If we want to include sentiment in the flows, the dataset must have the following column:
- Median_Binary: Binary sentiment calculated for each utterance (1 for non-negative, 0 for negative).
The FlowDisco.ipynb file is a Colab notebook that contains the code necessary to perform the following tasks:
- Utterance Representation: Conversion of utterances into vectors using embedding techniques.
- Clustering: Grouping of utterances into clusters based on their vector representations.
- Labelling: Labelling of clusters to identify dialogue patterns.
- Sentiment Analysis: If the dataset includes the
Median_Binarycolumn, sentiment is incorporated into the dialogue flow analysis. - Flow Discovery: Identification of dialogue flow patterns between different dialogue states.
-
In the "Sentence Transformers Models" section:
- Define the language of the stopwords to be used (English or Portuguese).

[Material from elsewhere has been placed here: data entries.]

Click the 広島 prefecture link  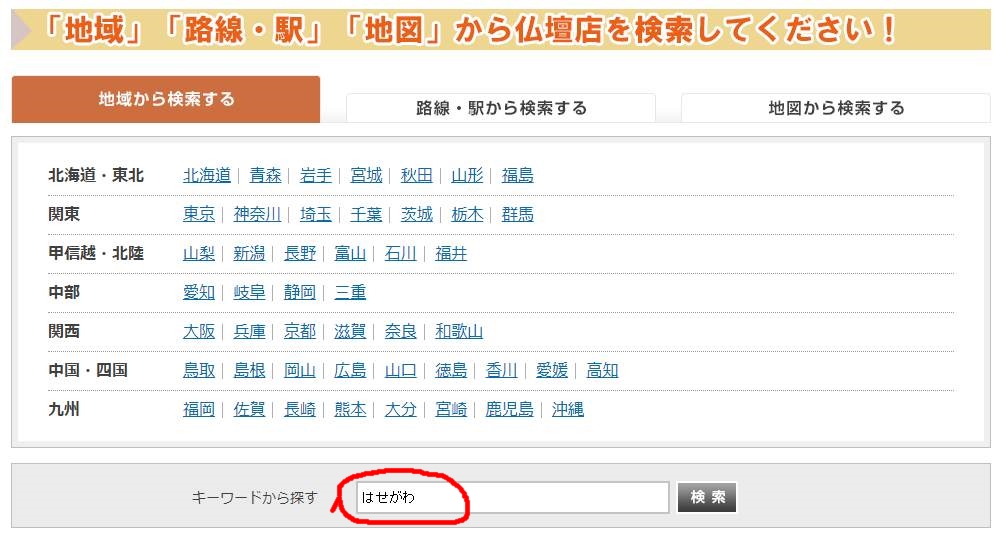click(x=350, y=370)
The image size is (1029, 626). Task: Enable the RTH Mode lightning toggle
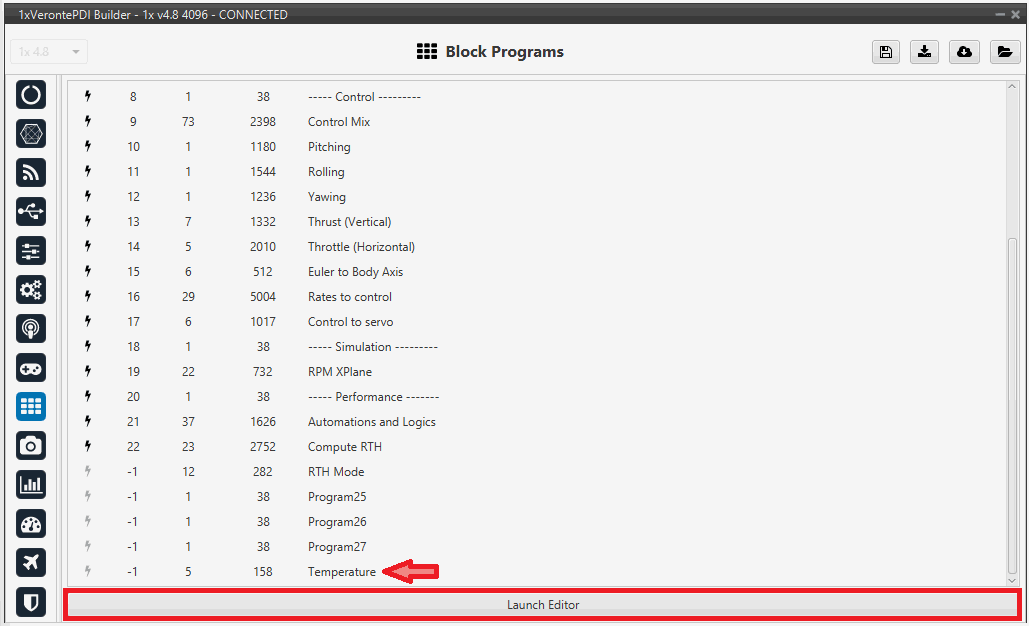[x=88, y=472]
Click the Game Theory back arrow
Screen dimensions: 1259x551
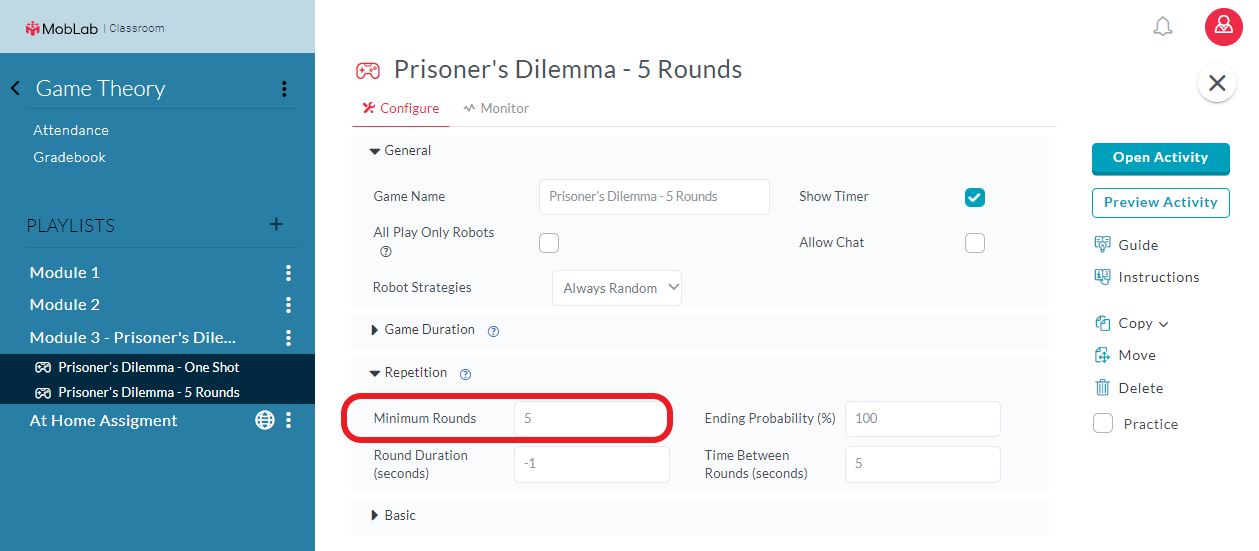point(16,88)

- Choose the sentence transformer model (variable
MODEL_ML) to be used to convert utterances into vectors.
-
In the "Parameters" section:
- Set the training dataset (variable
filename) and the test dataset (variablefilename_test). - Choose the clustering algorithm to be used (variable
algorithm). Possible values: 'kmeans' and 'dbscan'. - Define the labelling method to be used (variable
labelling). Possible values: 'verbs', 'keybert', 'closest' and 'llm'. - Specify the metric to optimize (variable
metric_to_optimize). Possible values: 'silhouette' and 'vmeasure'. - Choose the threshold value for flow simplification (variable
threshold). Range: 0 (min) to 0.20 (max). - Set the number of trials for Optuna (variable
n_trials). Range: 1 (min) to 100 (max). - Define whether to show the count of utterances per cluster in the labels (variable
count_utterances_label). Possible values: True (shows the number of utterances per cluster in labels) or False (no count shown). - Set whether system transitions should include sentiment (variable
sentiment_system). Possible values: True (system transitions have sentiment-based color) or False (system transitions appear in black). - Specify whether to include sentiment in the flow (variable
sentiment_in_flow). Possible values: True (sentiment is reflected in flow colors) or False (sentiment is not included). - Specify the number of previous utterances to consider for context (variable
id_max). Range: 1 (min) to N (max), where N depends on the dataset size. If id_max is 1, only the current utterance is considered; if 2, both the current and the previous one are used, and so on.
- Set the training dataset (variable
-
After adjusting the parameters above, run the remaining cells.
- Libraries used in the notebook:
numpypandassklearnmatplotlibseaborn- Others can be found in the first cell of the notebook.
This project was presented in two scientific papers, both proposing innovative approaches to dialogue flow discovery. Below are the BibTeX references for the two papers.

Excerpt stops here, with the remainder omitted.